GUEST WRITER: Elizabeth Little visits the Renaissance

Renaissance: 15th and 16th Century Italian Painting from Accademia Carrara, Bergamo
National Gallery of Australia, Canberra: December 9, 2011- April 9, 2012

From the advertising blitz most of us would know that the National Gallery of Australia is currently hosting an exhibition of Renaissance paintings from 15th & 16th century. On loan from the Academia Carrara, Bergamo the show is being widely promoted as including works by Titian, Botticelli and Raphael. As with all advertising it’s a case of don’t fall for the hype and get over excited about rooms full of works by the aforementioned artists. The exhibition includes one Titian, two Botticelli’s and one Raphael, and a host of works by less well known artists.

In an attempt to avoid the queues that formed during the Masterpieces from Paris exhibition of a few years back, the NGA has introduced timed ticketing for the show – which helped manage the crowds on the day I visited, although on the midweek day I visited it seemed that most people had still aimed to be there for the 10am opening.

The exhibition starts with a short introduction to the Academia Carrara that includes portraits of the men responsible for the collection. It then moves into a thematic show of religious paintings, including a room of Madonna and Childs, a room devoted to altarpieces, and ending with a selection of portraits of Renaissance noble men and their families. Paintings of the Saints were plentiful with Saint Jerome, Saint John the Baptist, Saint Catherine, Saint Agnes, Saint Ambrose, Saint John the Evangelist all appearing in multiple paintings. There was a lot of gold in these paintings and despite the artificial gallery setting it was easy to imagine them in darkened churches flickering in the soft glow of candlelight. Raphael’s Saint Sebastian (c.1501-1502) was notable for its exquisite grace and serenity.

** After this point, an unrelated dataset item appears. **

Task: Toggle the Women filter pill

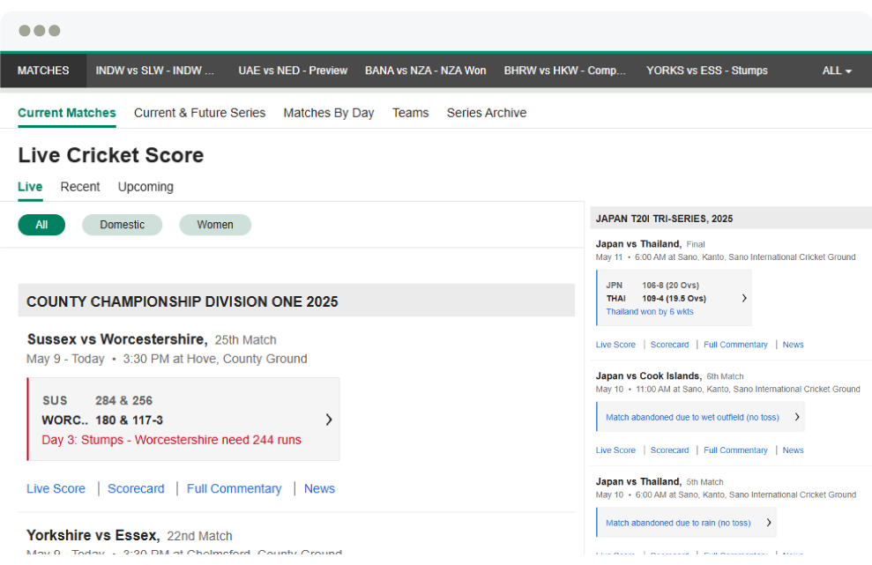Action: coord(215,225)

In this portrayal of the saint, Raphael eschewed the usual composition of a semi naked man, his body twisted and pierced with arrows in favour of a half length frontal portrait of a clothed Sebastian who calmly, yet somewhat sadly, holds a single arrow. The many Madonna and Childs ranged from traditional almost stiff gothic style depictions to more naturalistic ones with Mary breastfeeding in Ambrogio Bergognone’s Madonna Lactans (c.1485), and Giovanni Bellini’s Madonna and Child (c1475-1476) showing Mary holding an infant who seemed determined to pull himself from her grasp. In a less familiar image of the Christ Child, Bernardino Butinone chose to show Jesus’ circumcision in his c.1485 tempera on wood panel painting The Circumcision of Christ.

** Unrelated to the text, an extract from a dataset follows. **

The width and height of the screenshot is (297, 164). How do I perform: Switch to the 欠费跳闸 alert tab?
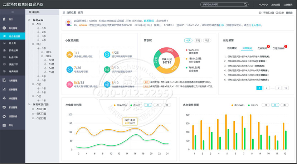coord(262,48)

One of the aspects of the exhibition that I found fascinating was the development of painting styles and techniques. The tempera on panel paintings from the early – mid 15thC section of the exhibition were mostly replaced with oil on canvas by the 16th C. This change in format was the result of both the developing technology of painting, and the changing destination of the artworks from churches to private homes. It was also easy to see the change in the flat Gothic and Byzantine styles with their gold backgrounds, such as in Giovanni de Paolo’s Crucifixion with the Donor Jacopo di Bartolomeo (c.1455) and Nerroccio De’ Landi’s Madonna and Child (c.1470-1475), to the inclusion of recognisable backgrounds of Giovanni D’Alemagna’s Saint Apollina Blinded (c.1440-1445) and Giovanni Bellini’s Madonna and Child (c.1488). It was an interesting reminder that new art styles don’t emerge fully formed but develop in parallel.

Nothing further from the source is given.